* **Supplied passage**:
=======

Monday, March 23, 2015

Release 0.12 of ctioga2

Out is the new version of ctioga2, which brings:
  • a much better handling of heterogeneous x,y coordinates in heat maps: ctioga2 now automatically splits the data into homogeneous segments;
  • control on the properties of the fill and the stroke of symbols (image)
  • decent improvement of error messages
  • and some bug fixes and other minor improvements
As usual, the new release is available as a gem:
~ gem update ctioga2
The website has also been decently improved, with now a search box for finding images in the gallery

Monday, January 26, 2015

Linux kernels for a macbook pro retina

I was unhappy about the recent Linux (3.14-3.16, and I think 3.17 too) kernels on my Macbook Pro Retina (15'), for a few reasons:

  • the nouveau graphics driver was not handling the graphics card very well (hangs when using the DRM after putting the computer to sleep once, garbage screen on various apps, slow 3D rendering), and I could never get the proprietary nvidia drivers to work (would give blank screen at boot time)
  • very unstable wireless (at least with my box home, but not with all the ones I've tried)
  • and the most painful was the need to recompile the kernel by hand, with the following modifications from stock debian kernel:
    -CONFIG_X86_SYSFB=y
    +# CONFIG_X86_SYSFB is not set
    -CONFIG_FB_SIMPLE=y
    +# CONFIG_FB_SIMPLE is not set
    
    Without these modifications, the screen would be garbled some 5-6 seconds after boot (but SSH would still work, as far as I remember).
The latest 3.18-trunk kernel fixes essentially all the above problems, which is just great. Kudos to everyone involved ! Hope it helps...

Friday, January 2, 2015

Release 0.11 of ctioga2

The new year is starting with a new release of ctioga2, with a lot of new features, such as:

  • patterned fills (shown on the right)
  • loops in command files
  • a CSS-like styling system (with full XPATH support)
  • a backend for mathematical functions of two variables
  • the possibility to hide elements that have been drawn before, useful for making animations using output-now for instance
  • the possibility to have grid elements spanning two or more columns and/or rows
  • many other improvements and bug-fixes

The new release is of course available using rubygems:

~ gem update ctioga2

It can also be downloaded from sourceforge.

The possibilities of the new styling system are particularly interesting, and I'm working on ways to make it more powerful, and providing series of default style files that anyone could use as they want. Among other future changes, I want to improve the position of ticks, especially when using non-linear axes, and add functions to draw vector fields (though this still needs some thinking). Enjoy, and a happy new year to everyone !

New home for Tioga

Now, it's been a long time since Rubyforge has become unusable, and the Tioga project (on which ctioga2 is based) was still hosted there. I first wanted to thanks Rubyforge for hosting our projects for so long, and then say that Tioga is now maintained in sourceforge in a git repository. The web page is hosted by sourceforge as well, and that includes the documentation. A clone of the git repository is available on github. Enjoy !

Thursday, December 19, 2013

Rubyforge is dead, but ctioga2 goes on...

In the light of the frequent recent downtimes of rubyforge, and thanks to the information from @copiousfreetime, I finally decided to move the hosting of ctioga2 away from rubyforge, to sourceforge. Transition went smooth, git is now the only VCS. Code is hosted at sourceforge and mirrored at github.

=======

* **Supplied material**:
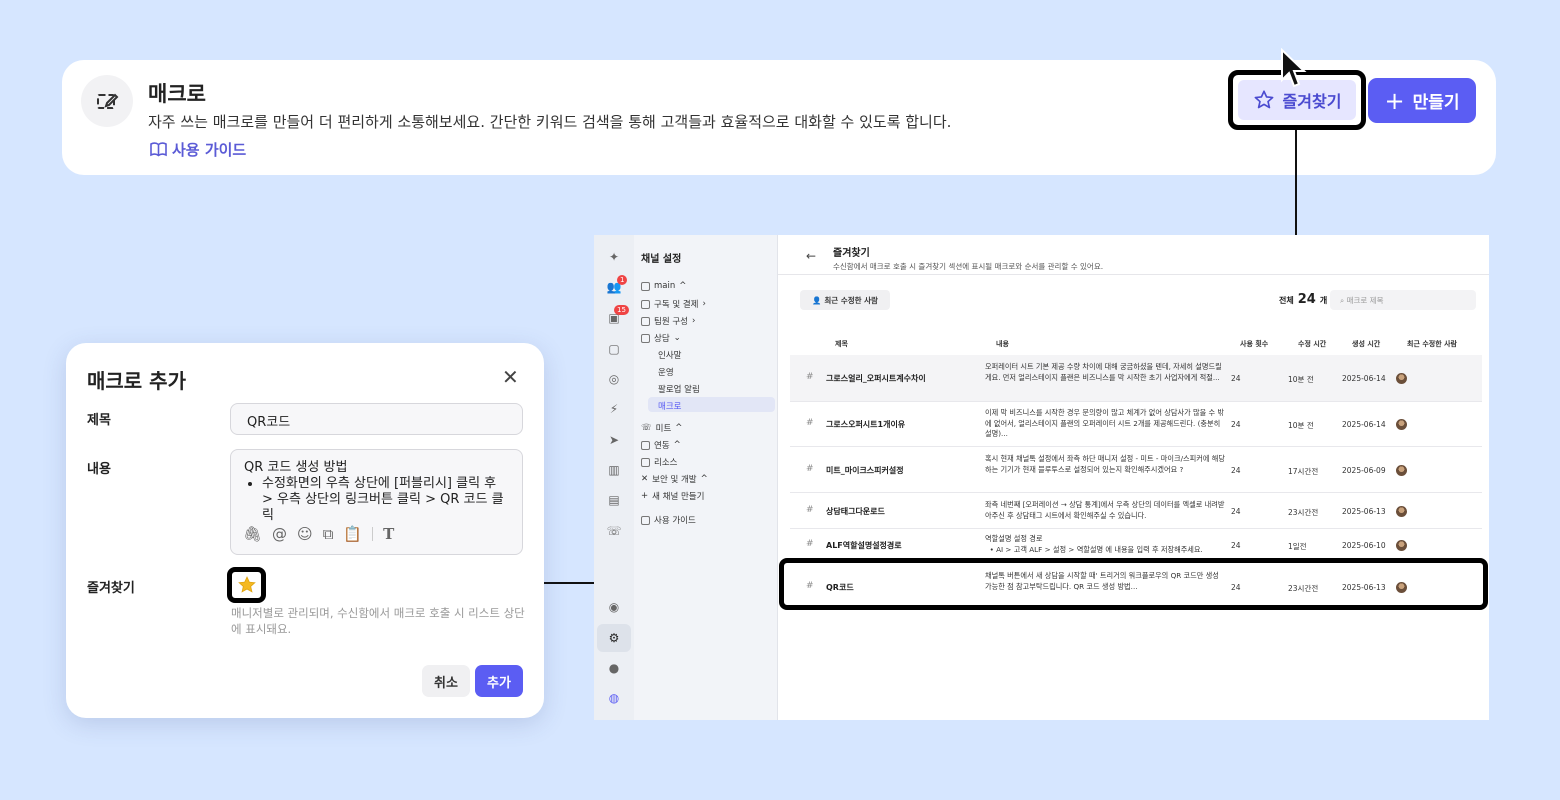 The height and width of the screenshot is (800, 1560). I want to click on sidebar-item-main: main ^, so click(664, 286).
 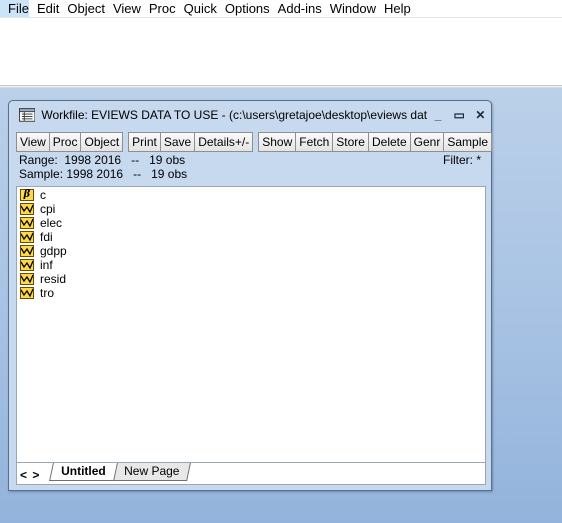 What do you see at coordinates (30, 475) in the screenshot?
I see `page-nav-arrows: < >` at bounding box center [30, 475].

=======

* **What this exercise asks**:
1 – In the blog, why did the author change the CONFIG_X86_SYSFB and CONFIG_FB_SIMPLE settings when recompiling the kernel?
2 – Reproduce the part of the blog starting with "Out is the new" and going on through "of symbols (image)".

* **Expected outputs**:
1 – Without those changes, the screen would become garbled about 5-6 seconds after boot. SSH would still work, as far as the author remembers.

2 –
Out is the new version of ctioga2, which brings:
  • a much better handling of heterogeneous x,y coordinates in heat maps: ctioga2 now automatically splits the data into homogeneous segments;
  • control on the properties of the fill and the stroke of symbols (image)